> **Activity**
Your task is to copy each line in the listing that includes the word "checkbox".

▼▼▼

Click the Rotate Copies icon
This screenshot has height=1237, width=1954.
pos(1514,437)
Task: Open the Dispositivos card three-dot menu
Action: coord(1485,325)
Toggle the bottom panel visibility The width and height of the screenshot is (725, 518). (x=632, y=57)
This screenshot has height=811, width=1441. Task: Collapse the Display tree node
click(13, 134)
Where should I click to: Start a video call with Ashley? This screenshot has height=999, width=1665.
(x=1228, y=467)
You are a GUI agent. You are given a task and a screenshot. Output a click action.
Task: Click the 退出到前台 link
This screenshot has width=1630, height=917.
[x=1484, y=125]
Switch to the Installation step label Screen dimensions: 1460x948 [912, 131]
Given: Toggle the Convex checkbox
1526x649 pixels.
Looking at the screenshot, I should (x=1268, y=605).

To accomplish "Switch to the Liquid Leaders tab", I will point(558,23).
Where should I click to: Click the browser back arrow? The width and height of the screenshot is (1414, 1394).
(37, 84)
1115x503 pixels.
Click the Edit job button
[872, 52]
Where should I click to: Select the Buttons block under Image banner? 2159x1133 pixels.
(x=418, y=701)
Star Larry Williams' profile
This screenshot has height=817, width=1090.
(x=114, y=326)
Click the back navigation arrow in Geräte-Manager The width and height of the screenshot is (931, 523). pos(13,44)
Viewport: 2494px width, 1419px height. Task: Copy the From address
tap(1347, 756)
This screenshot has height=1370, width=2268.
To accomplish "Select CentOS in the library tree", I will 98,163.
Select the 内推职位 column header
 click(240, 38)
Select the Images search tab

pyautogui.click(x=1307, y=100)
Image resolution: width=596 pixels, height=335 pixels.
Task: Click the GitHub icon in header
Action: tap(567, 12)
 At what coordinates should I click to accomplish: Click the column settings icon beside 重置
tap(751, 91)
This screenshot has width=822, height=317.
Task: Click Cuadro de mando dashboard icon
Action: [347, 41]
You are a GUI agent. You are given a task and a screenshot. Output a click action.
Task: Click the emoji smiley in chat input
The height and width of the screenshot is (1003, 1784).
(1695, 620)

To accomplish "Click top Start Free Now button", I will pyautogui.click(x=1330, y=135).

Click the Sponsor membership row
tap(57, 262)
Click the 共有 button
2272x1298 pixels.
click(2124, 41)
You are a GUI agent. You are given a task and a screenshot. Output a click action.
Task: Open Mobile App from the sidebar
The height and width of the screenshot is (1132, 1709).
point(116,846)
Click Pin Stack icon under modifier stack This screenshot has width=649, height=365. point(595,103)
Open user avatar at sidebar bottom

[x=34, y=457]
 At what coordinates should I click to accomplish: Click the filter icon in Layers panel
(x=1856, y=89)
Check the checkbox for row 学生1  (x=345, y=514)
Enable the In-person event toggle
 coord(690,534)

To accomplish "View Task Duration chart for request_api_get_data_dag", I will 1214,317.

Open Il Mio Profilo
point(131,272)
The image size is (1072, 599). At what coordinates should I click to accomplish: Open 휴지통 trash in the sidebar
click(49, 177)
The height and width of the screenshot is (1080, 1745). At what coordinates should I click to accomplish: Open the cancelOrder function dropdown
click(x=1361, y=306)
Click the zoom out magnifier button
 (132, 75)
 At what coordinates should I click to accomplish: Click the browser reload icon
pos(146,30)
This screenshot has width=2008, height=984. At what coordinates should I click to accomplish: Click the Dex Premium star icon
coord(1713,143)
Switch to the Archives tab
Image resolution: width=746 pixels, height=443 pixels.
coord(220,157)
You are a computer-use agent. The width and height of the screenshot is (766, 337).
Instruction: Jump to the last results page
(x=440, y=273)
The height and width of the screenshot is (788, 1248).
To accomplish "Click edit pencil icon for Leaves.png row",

▲▲▲

> **Response to the exercise**
Given: Toggle the Convex checkbox
Check the checkbox for row 学生1  (x=345, y=514)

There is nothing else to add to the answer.